This seemed to have been a response to the accusation by the Kenya Civil Society Platform on Oil that the Government was violating the Constitution and breeding mistrust by concealing details of the Project.

It is clear that the position of the Government on this issue is untenable. The Constitution and the Access to Information Act, 2016 explicitly require details of such projects to be disclosed. Indeed, Section 2 of the Act lists the exploitation of natural resources as one of the areas of disclosure of information due to public interest.

Accordingly, private entities involved in the extraction of natural resources, such as Tullow Oil, are required to disclosure any information on such extraction.

In light of the above, extractive contracts should not be crafted with confidentiality clauses to restrict access to information by citizens.

Such action would expressly be illegal. The Government should disclose information on such contracts, including the benefit sharing agreements, environmental impact assessment and the mineral agreements.

This will be in line with the Government’s commitment under the Extractive Industries Transparency Initiative. It is worthwhile to note that whereas the Petroleum Act, 2019 provides for profit sharing between the National Government (75 percent), County Government (20 percent) and the local community (five percent), the amount to be shared will only be known after the cumulative cost of the Early Oil Pilot Scheme is known and a formula agreed.

The lack of a clear revenue sharing is a recipe for interruptions and unrest as has been witnessed in the past.

In the present case, the National Government, Turkana County Government and the private companies involved in the Project have the responsibility of publishing information and ensuring sustainable exploitation, utilisation, management.

Access to information is one of the ways to prevent ‘oil curse’ seen globally.

→ **Records shown**:
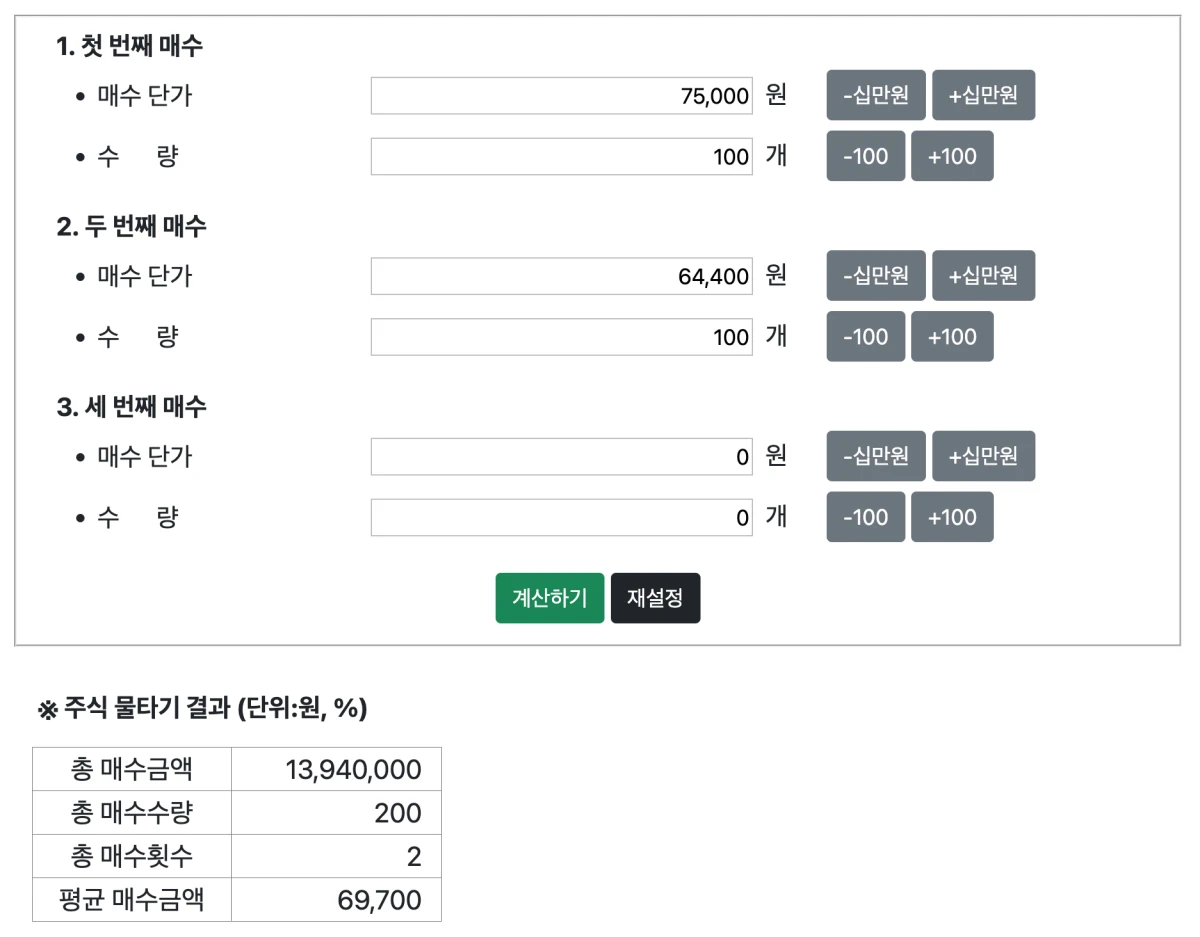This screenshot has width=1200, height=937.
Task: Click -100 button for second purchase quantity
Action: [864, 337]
==
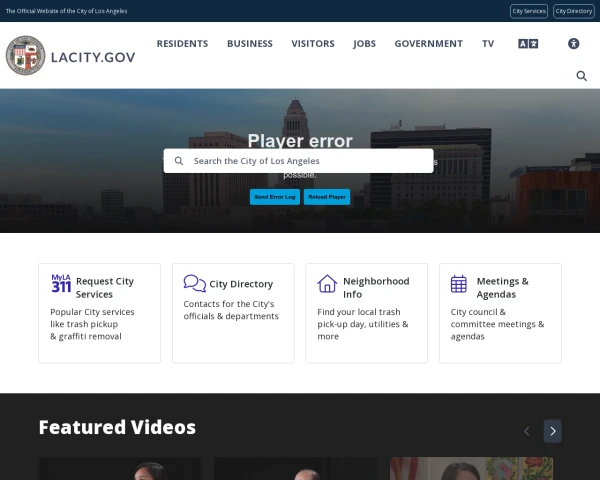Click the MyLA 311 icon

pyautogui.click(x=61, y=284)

→ **Written exercise 1**: In the excerpt on Kenya's oil project, what share of profits does the Petroleum Act, 2019 give to the local community?
→ **Written exercise 2**: Duplicate the part of the excerpt on Kenya's oil project from "This seemed to" up to and including "of the Project.".
The data comes from a different source than the excerpt on Kenya's oil project.

→ **Worked solution 1**: Five percent.

→ **Worked solution 2**:
This seemed to have been a response to the accusation by the Kenya Civil Society Platform on Oil that the Government was violating the Constitution and breeding mistrust by concealing details of the Project.